What this exercise asks:
a: Translate this sentence from the Battlestar Galactica review into Spanish: "Most of the civilians are cooped up in the Galactica's hold to take advantage of its shielding."
b: Output only the entries starting at the line that contains "At what coordinates should I click to accomplish: Click the KAL" and ending at the line that contains "pos(59,465)" as a Markdown table with the columns Row and Line, numbering each row and leaving out blank lines.

Excerpt:
Spoiler Alert, as Usual.. Big Time!
The recent episode of BSG marked a return to form for the show, featuring action, incredible danger, death, and mayhem. Whereas last week's show was a minimalist exploration into character, this week's show was space opera at its finest.

One of the elements of plot that we all assume is going on is that the rag-tag fleet has some way of generating new food from some form of biomass conversion process-- hydroponics, synthetic food conversion, recycling, or some other oh-gee-whiz device. For once, the writers talk about the infrastructure behind feeding 47000 people, trapped on ships, flying around in space. The situation is dire. The food converter whizbang device has been contaminated, and the whole fleet food supply is in desperate shape. Naturally this calls for a nearly suicidal plan with little chance of success. A planet is found that is teaming with algae required to feed the food processing plants. The only problem is that it's behind some sort of hideous radiation cloud and a trip through the cloud is almost lethal.

The fleet has to make four trips through (for reasons they aren't that clear about). Most of the civilians are cooped up in the Galactica's hold to take advantage of its shielding. And it is there that Kat (aka Louanne Katraine), the crusty, bohemian rival to Starbuck, meets a blast from her past. It's her old boyfriend (and fellow drug runner), Enzo. And Enzo is hungry and looking for the meal ticket that Kat represents. Surprise, it turns out that "Kat" isn't Kat after all. She's a young woman named Sasha, a former trucker and drug runner. When civilization packed it in after the Cylon attack, she saw a natural opportunity to turn her life around, and assumed the name of a recently deceased pilot. Now Enzo will reveal that to the Colonials if she doesn't feed him. Alas, she doen't have anyh food either.

Meanwhile, Deanna and Baltar openly discuss some of the loopy suicide-ressurection antics she has gotten up to lately. Baltar has some sort of status with the Cylons now, apparently from being the meat in the Number 6/Number 8 sandwich he sleeps in every night. Baltar has apparently won her confidence and she openly discusses having seen "the Other Five" cylons we haven't seen in the show yet. Apparently she can see them in the intervening time between death and resurrection, but can't remember them when she wakes up.. this bit was typically confusing and felt tacked on.

Data on locating visible targets:

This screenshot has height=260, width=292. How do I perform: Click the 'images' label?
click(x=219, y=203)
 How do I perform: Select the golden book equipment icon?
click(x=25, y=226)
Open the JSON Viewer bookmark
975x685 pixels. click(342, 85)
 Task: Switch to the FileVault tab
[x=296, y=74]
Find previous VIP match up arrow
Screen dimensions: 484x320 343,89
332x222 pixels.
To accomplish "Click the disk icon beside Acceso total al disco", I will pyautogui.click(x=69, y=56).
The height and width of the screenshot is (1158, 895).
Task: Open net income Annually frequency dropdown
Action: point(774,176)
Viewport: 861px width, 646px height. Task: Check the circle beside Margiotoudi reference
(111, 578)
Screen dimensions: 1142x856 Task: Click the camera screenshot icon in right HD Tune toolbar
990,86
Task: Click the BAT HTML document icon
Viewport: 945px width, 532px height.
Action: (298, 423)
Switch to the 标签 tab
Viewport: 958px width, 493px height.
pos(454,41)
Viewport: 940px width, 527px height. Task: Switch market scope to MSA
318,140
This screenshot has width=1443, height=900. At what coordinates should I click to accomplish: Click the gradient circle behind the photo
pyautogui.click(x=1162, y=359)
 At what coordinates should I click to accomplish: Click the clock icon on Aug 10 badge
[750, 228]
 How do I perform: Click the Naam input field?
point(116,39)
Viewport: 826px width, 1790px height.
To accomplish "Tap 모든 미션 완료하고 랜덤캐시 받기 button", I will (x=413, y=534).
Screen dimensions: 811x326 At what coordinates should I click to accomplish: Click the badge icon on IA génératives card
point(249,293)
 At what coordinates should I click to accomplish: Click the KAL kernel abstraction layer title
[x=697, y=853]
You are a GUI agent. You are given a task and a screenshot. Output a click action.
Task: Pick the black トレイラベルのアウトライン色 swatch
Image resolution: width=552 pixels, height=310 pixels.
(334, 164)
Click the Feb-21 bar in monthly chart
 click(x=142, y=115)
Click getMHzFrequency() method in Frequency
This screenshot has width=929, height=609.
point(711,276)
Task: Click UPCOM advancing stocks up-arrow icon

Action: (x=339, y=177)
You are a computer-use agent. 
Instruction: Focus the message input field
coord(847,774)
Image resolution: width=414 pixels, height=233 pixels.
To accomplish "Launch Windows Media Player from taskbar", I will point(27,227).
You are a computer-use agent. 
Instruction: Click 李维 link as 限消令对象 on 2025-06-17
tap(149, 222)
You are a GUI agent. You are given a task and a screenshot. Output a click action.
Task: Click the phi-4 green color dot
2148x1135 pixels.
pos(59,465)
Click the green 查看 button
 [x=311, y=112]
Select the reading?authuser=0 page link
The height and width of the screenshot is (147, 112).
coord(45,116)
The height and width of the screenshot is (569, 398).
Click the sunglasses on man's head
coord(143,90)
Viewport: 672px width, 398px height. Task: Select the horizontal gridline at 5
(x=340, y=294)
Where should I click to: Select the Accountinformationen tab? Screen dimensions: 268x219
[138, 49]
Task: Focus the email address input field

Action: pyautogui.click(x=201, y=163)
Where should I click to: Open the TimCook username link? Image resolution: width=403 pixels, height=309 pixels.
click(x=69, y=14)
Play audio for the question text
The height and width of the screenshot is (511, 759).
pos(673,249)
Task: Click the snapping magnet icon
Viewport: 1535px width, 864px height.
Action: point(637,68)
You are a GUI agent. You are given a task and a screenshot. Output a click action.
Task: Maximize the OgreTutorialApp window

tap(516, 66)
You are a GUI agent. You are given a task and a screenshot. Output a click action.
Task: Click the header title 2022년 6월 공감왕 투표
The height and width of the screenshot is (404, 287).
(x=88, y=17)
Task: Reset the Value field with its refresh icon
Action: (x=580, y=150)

Answers below:
a: La mayoría de los civiles están encerrados en la bodega de la Galactica para aprovechar su blindaje.

b:
| Row | Line |
|---|---|
| 1 |  At what coordinates should I click to accomplish: Click the KAL kernel abstraction layer title |
| 2 | [x=697, y=853] |
| 3 | You are a GUI agent. You are given a task and a screenshot. Output a click action. |
| 4 | Task: Pick the black トレイラベルのアウトライン色 swatch |
| 5 | Image resolution: width=552 pixels, height=310 pixels. |
| 6 | (334, 164) |
| 7 | Click the Feb-21 bar in monthly chart |
| 8 |  click(x=142, y=115) |
| 9 | Click getMHzFrequency() method in Frequency |
| 10 | This screenshot has width=929, height=609. |
| 11 | point(711,276) |
| 12 | Task: Click UPCOM advancing stocks up-arrow icon |
| 13 | Action: (x=339, y=177) |
| 14 | You are a computer-use agent.  |
| 15 | Instruction: Focus the message input field |
| 16 | coord(847,774) |
| 17 | Image resolution: width=414 pixels, height=233 pixels. |
| 18 | To accomplish "Launch Windows Media Player from taskbar", I will point(27,227). |
| 19 | You are a computer-use agent.  |
| 20 | Instruction: Click 李维 link as 限消令对象 on 2025-06-17 |
| 21 | tap(149, 222) |
| 22 | You are a GUI agent. You are given a task and a screenshot. Output a click action. |
| 23 | Task: Click the phi-4 green color dot |
| 24 | 2148x1135 pixels. |
| 25 | pos(59,465) |